Supplied material section start
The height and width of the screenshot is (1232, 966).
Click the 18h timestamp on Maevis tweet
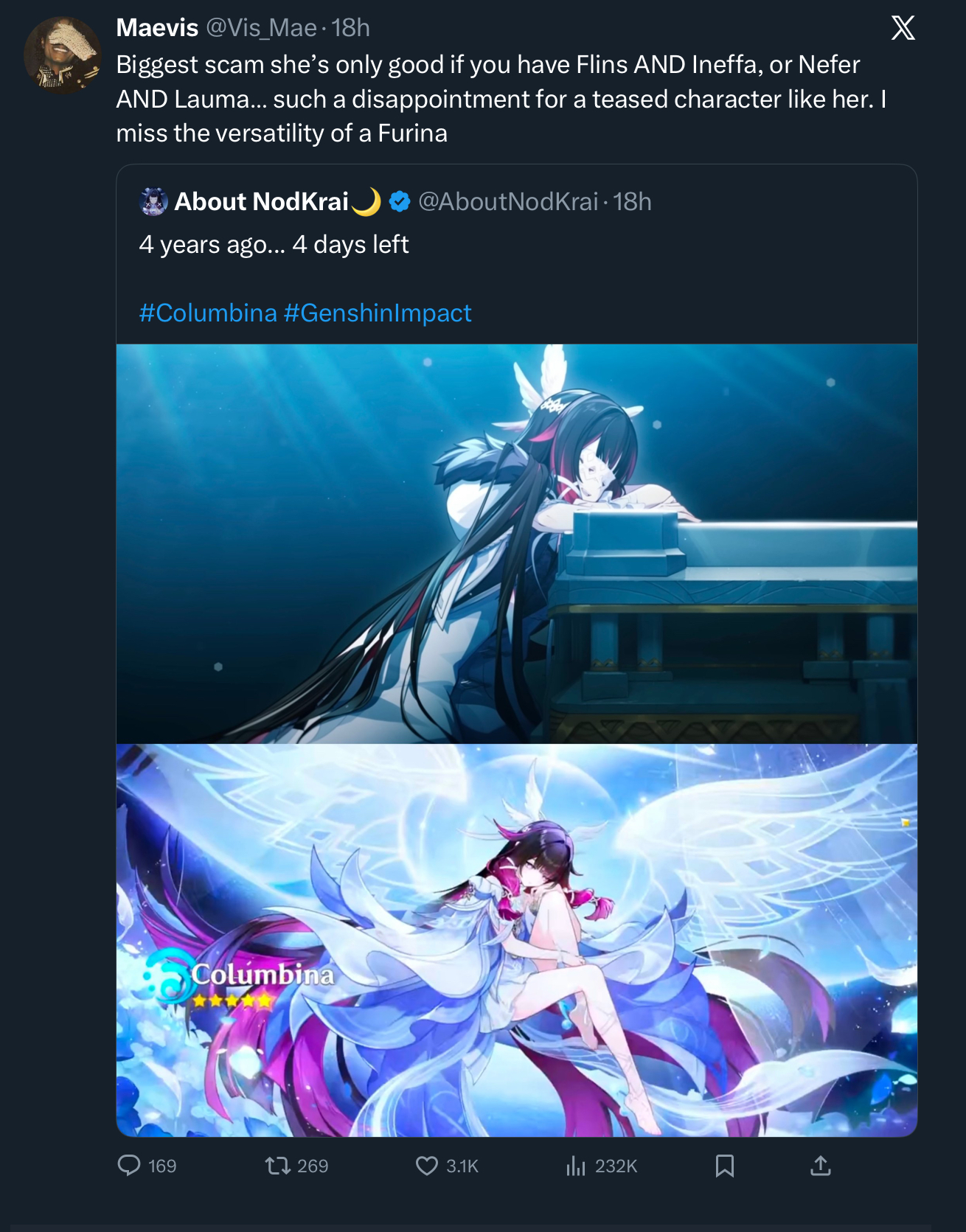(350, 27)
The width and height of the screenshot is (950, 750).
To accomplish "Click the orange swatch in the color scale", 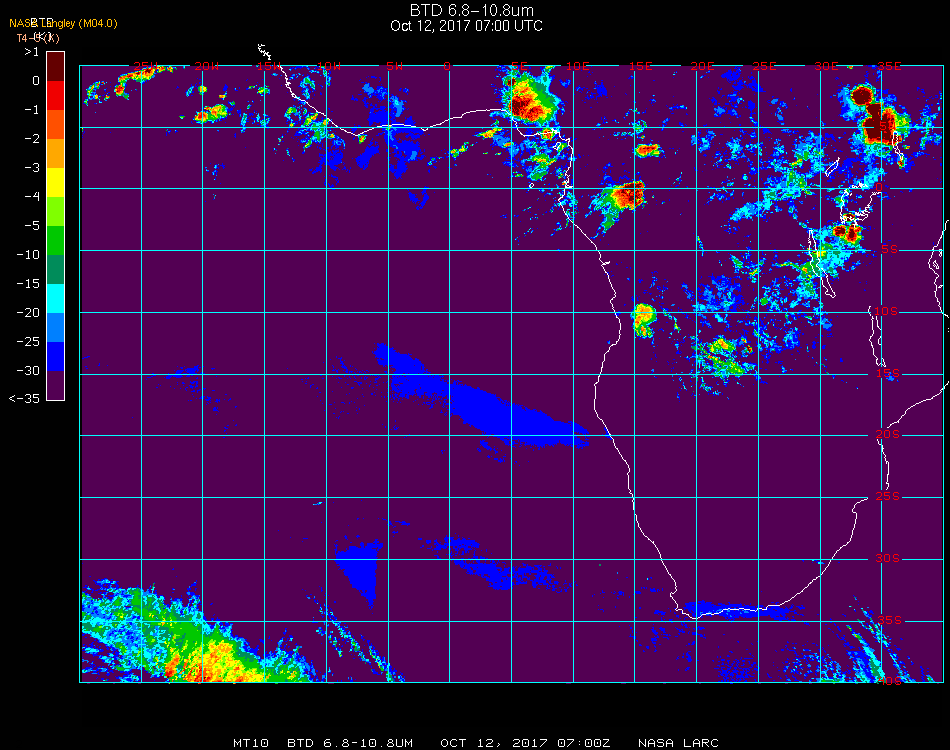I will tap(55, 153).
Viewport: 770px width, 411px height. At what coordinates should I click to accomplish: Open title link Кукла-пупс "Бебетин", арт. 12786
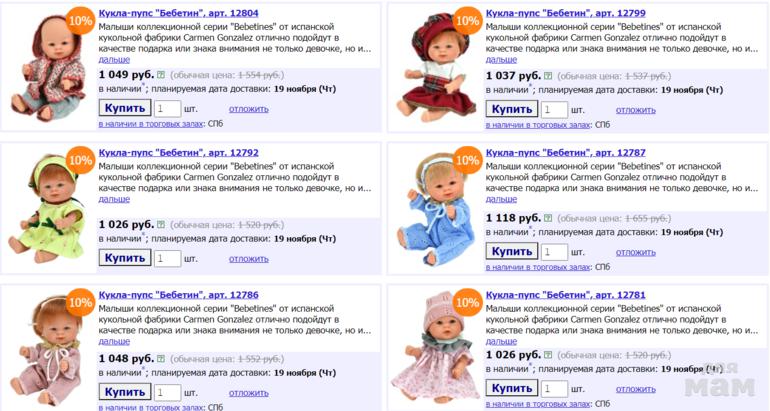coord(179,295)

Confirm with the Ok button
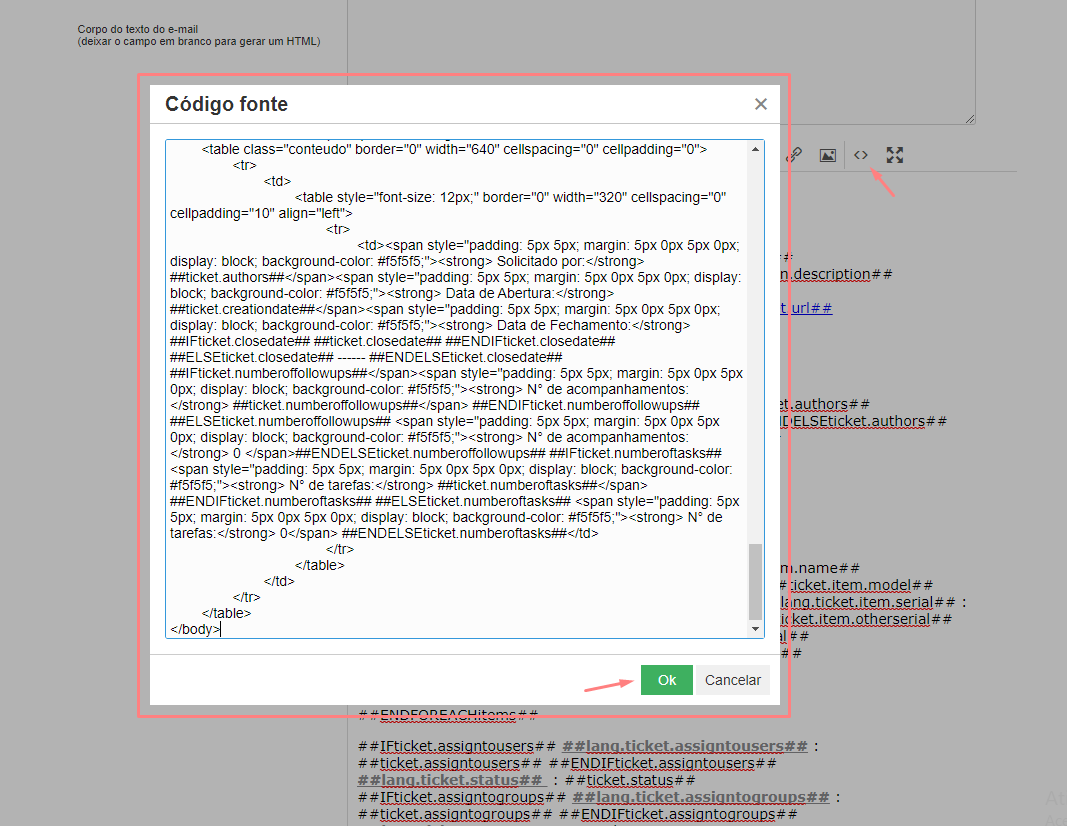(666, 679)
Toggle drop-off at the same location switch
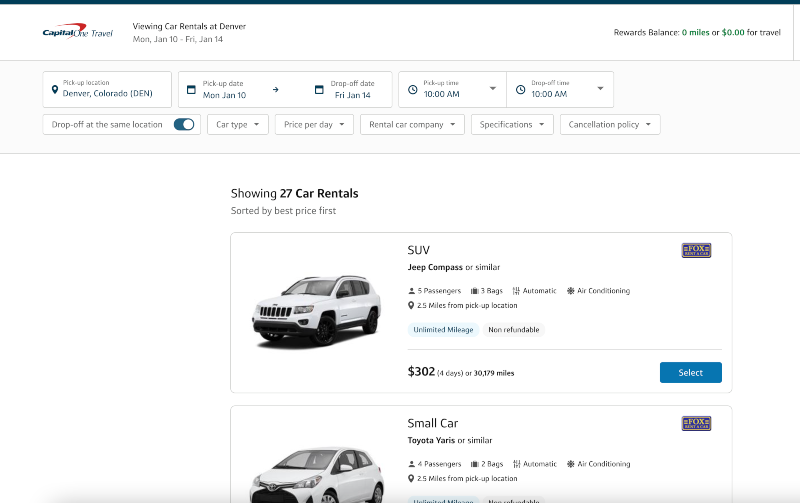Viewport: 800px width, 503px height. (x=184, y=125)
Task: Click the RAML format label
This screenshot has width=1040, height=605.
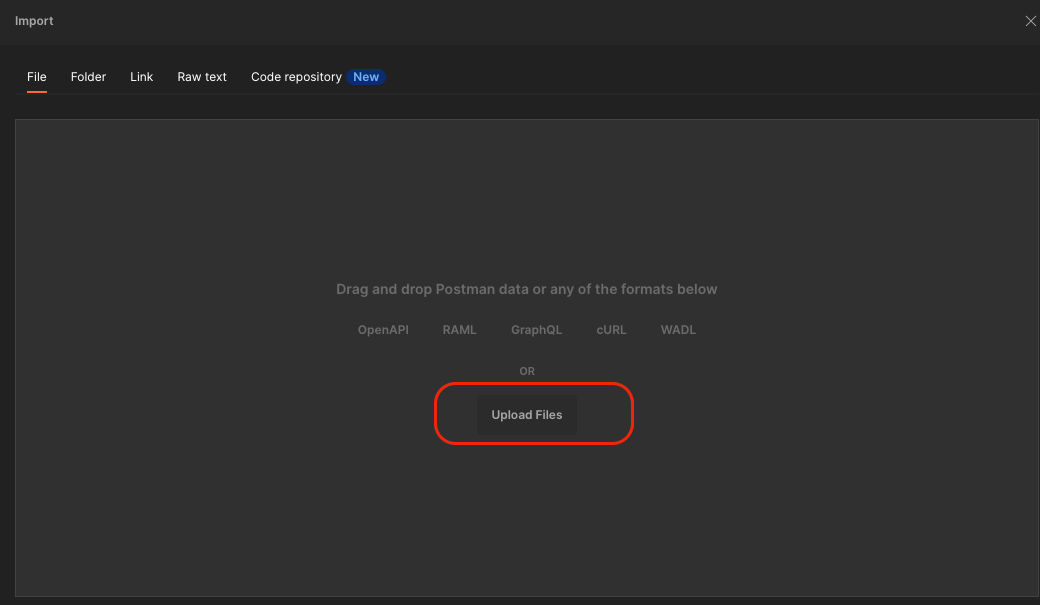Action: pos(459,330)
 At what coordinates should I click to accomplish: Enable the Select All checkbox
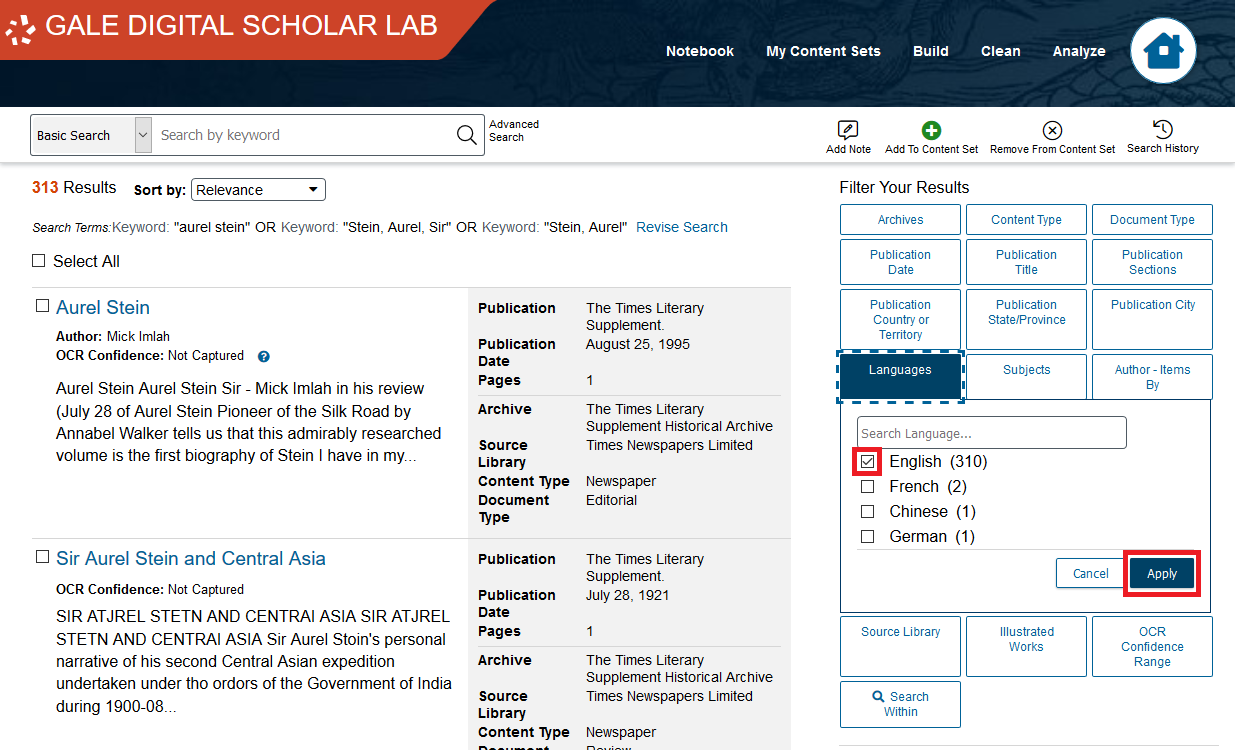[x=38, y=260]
Supplied material section end
Work item: Take the lines from the one that contains "Viewport: 770px width, 411px" down to the last line of the listing above, both included, and set them down exactly, leaving out pictures.

Output of the task:
Viewport: 770px width, 411px height. At what coordinates should I click to accomplish: Open title link Кукла-пупс "Бебетин", арт. 12786
coord(179,295)

Confirm with the Ok button
(666, 679)
Toggle drop-off at the same location switch
Viewport: 800px width, 503px height. (x=184, y=125)
Task: Click the RAML format label
This screenshot has width=1040, height=605.
Action: pos(459,330)
 At what coordinates should I click to accomplish: Enable the Select All checkbox
[x=38, y=260]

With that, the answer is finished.